-- start of SOURCE DOCUMENT --

This whole article is a fantastic read:

Big melt meets big empty: Rethinking the implications of climate change and peak oil

by Richard Heinberg

snip

This year, Arctic ice reached a minimum extent of 4.13 million square kilometers, compared to the previous record low of 5.32 million square kilometers in 2005. This represented a decline of 22 per cent in just two years; the difference amounted to an expanse of ice roughly the size of Texas and California combined. Between 1979 and 2005, the rate of Arctic ice retreat had averaged 7 percent per decade; in the two years from September 2005 to September 2007 that rate increased to more than 20 percent. Moreover, the average thickness of the ice has declined by about half since 2001. Altogether, taking into account both geographic extent and thickness, summer Arctic sea ice has lost more than 80 per cent of its volume in four decades. While sea levels will not be directly affected by the total melting of the northern icecap since it floats on and thus displaces ocean water, that event will severely destabilize Greenland's ice pack - whose disappearance would cause sea levels to rise by several meters, inundating coastal cities home to hundreds of millions.

-- end of SOURCE DOCUMENT --

EXERCISE
Answer these questions from the article excerpt:
1. What minimum extent did Arctic ice reach this year?
2. What was the average rate of Arctic ice retreat per decade between 1979 and 2005?
3. By about how much has the average thickness of the ice declined since 2001?
Answer using only the article excerpt above.

-- start of STORED DATA --

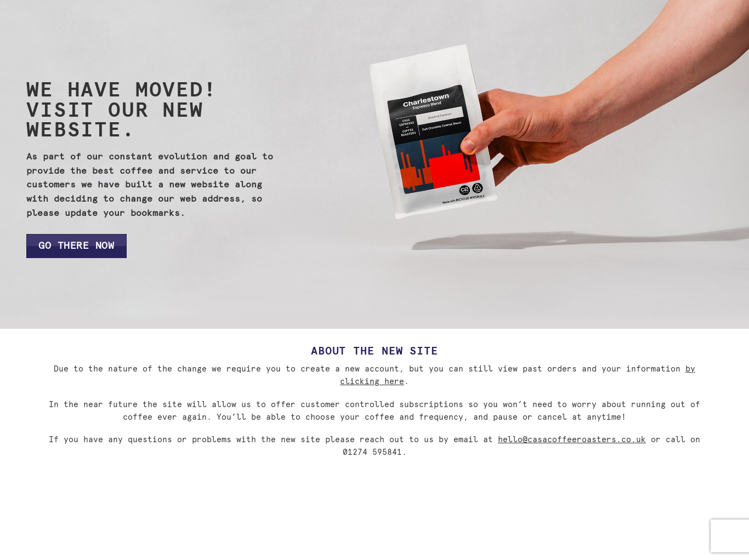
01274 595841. (374, 453)
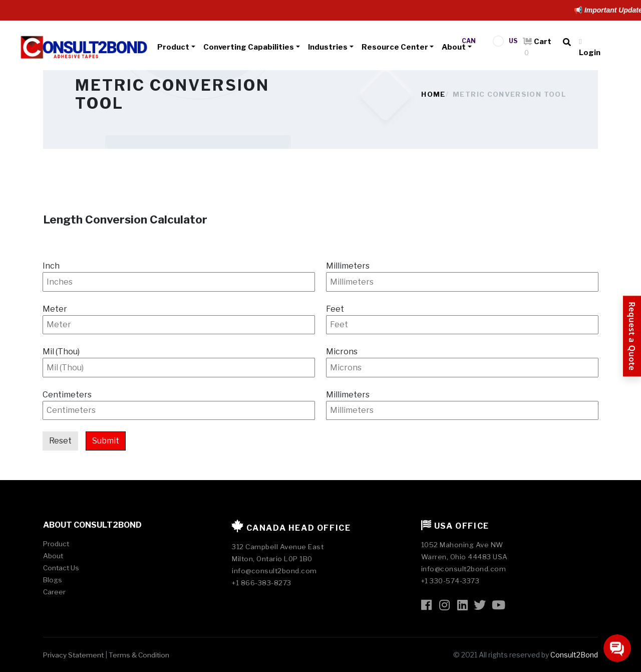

-- end of STORED DATA --

FINAL RESULT
1. 4.13 million square kilometers.
2. 7 percent per decade.
3. By about half.